DUBLIN (AP) — Ireland’s cash-strapped banks need another 24 billion euros ($34 billion) in coming months to demonstrate that they won’t collapse in the face of future crises, the Irish Central Bank announced Thursday as it published pessimistic new stress tests.
The tests on four Irish banks — a condition of Ireland’s international bailout — presume that the country’s real estate market will keep falling and produce tens of thousands of home foreclosures, a problem that is just starting to bite.
Central Bank Governor Patrick Honohan said all four banks would need enough money to cover mammoth write-offs of dud property loans and to boost their cash reserves to new, higher standards. He said these cash requirements can’t be met by any of the banks in question, so each will have to receive funding from Ireland’s emergency European Union-International Monetary Fund credit line.
Mr. Honohan stressed that Ireland would over-invest in all four banks now to ensure that foreign investors will start lending to them again.

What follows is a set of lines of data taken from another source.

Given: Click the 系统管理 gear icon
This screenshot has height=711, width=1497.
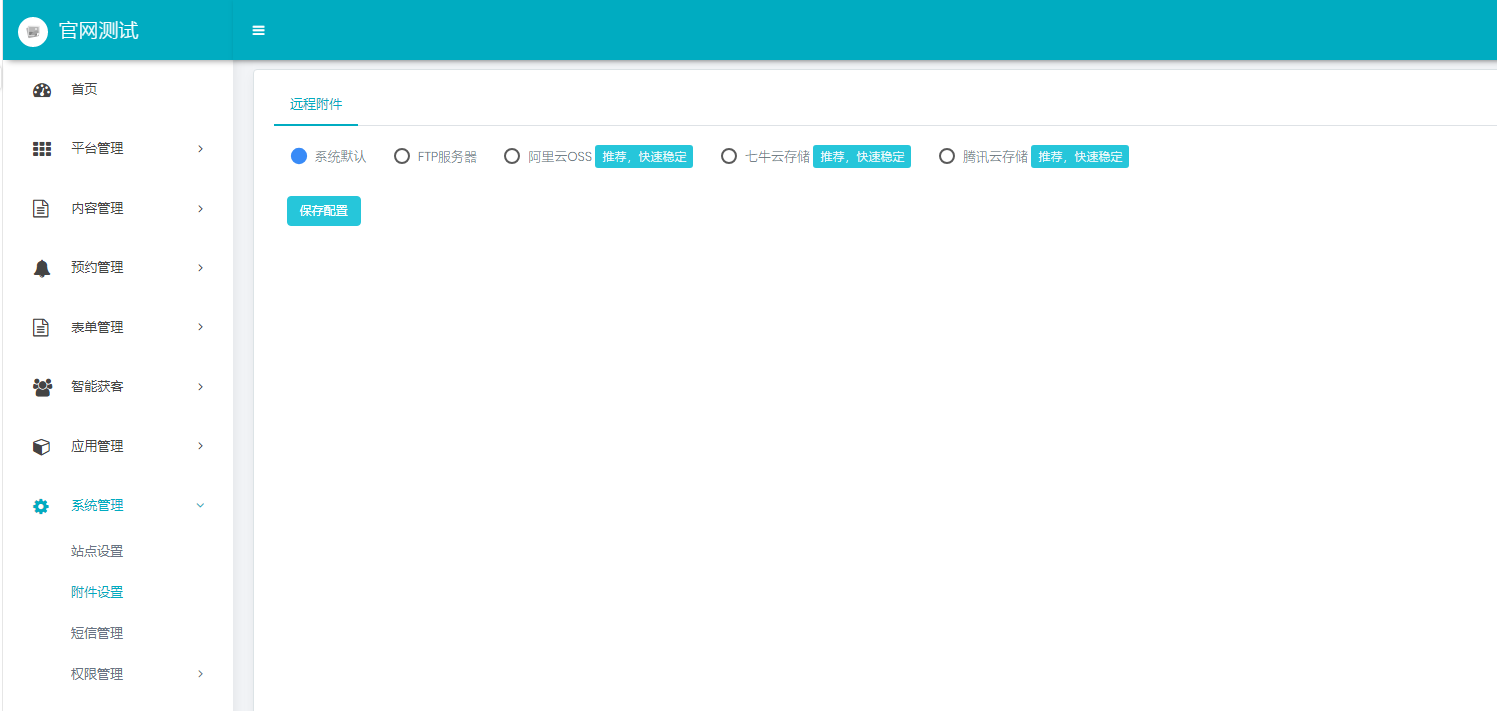Looking at the screenshot, I should pyautogui.click(x=41, y=506).

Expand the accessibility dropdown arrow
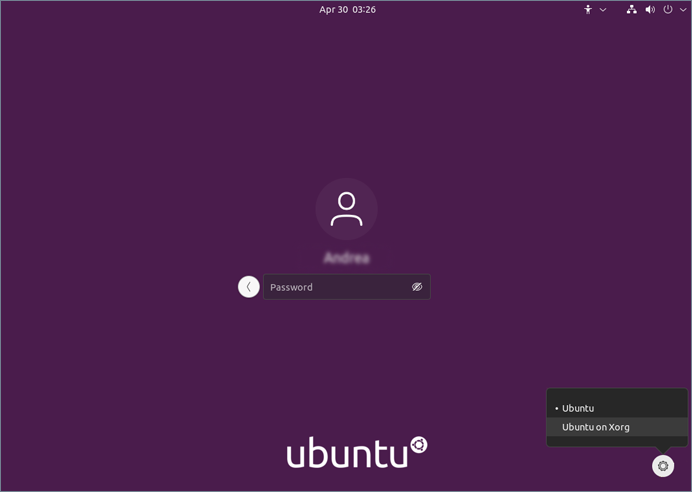pyautogui.click(x=603, y=9)
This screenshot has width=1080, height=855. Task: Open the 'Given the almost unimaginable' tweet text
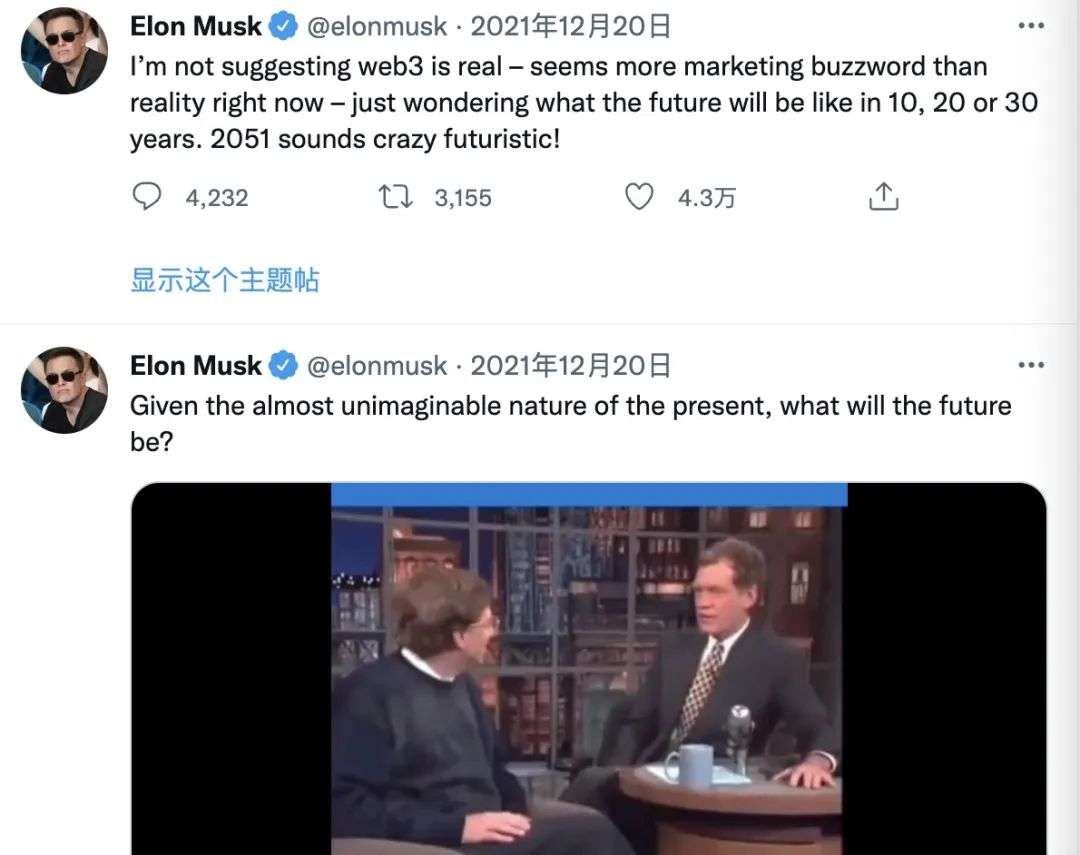(570, 423)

He said the four banks “should have the needed capital even to meet the market’s gloomy prognostications.”
The EU and IMF in November made the offer of loans, worth up to 67.5 billion euros ($95 billion), conditional on Ireland’s banks being tested again to determine a worst-case scenario for funding. The EU-IMF bailout fund earmarked up to 35 billion euros ($49.7 billion) for bolstering the banks, so Thursday’s figures come in well below that daunting limit.
Nonetheless, the new figure would take the estimated total cost of Ireland’s bank-bailout efforts since 2009 to 70 billion euros ($99.3 billion) — some 15,500 euros ($22,000) for every man, woman and child in Ireland.
Ireland already has put 46 billion euros ($65.3 billion) into its banks since 2009, when it began nationalizing them to prevent their collapse — and took the country to the brink of bankruptcy as a consequence.
Mr. Honohan said it was likely that, as part of the next infusion of bailout funds, the last two banks to avoid majority state ownership — Bank of Ireland and Irish Life & Permanent — would both be forced down that road.
The state already owns 36 percent of Bank of Ireland but has yet to take a stake in Irish Life & Permanent, Ireland’s major provider of private pensions and residential mortgages. The government already owns 93 percent of Allied Irish Banks and fully owns the Educational Building Society.
Thursday’s plan calls for Allied Irish to receive 13.3 billion euros ($18.90 billion) more; Bank of Ireland, 5.2 billion euros ($7.4 billion); Irish Life & Permanent, 4 billion euros ($5.7 billion); and EBS, 1.5 billion euros ($2.1 billion).
The goal, in part, would be to reduce the banks’ current loan-to-deposit ratios down to 122.5 percent by 2013. The banks’ current ratio is more than 180 percent, meaning that the banks have lent nearly twice as much as they have on deposit.
Ireland’s Central Bank currently is providing 89 billion euros ($126.3 billion) in short-term loans to Irish banks; the European Central Bank, a similar amount. Ireland has been pressing the ECB to provide a new medium-term loan product for Ireland’s banks rather than the short-term facility, which requires loans to be renewed every two weeks at relatively high interest rates.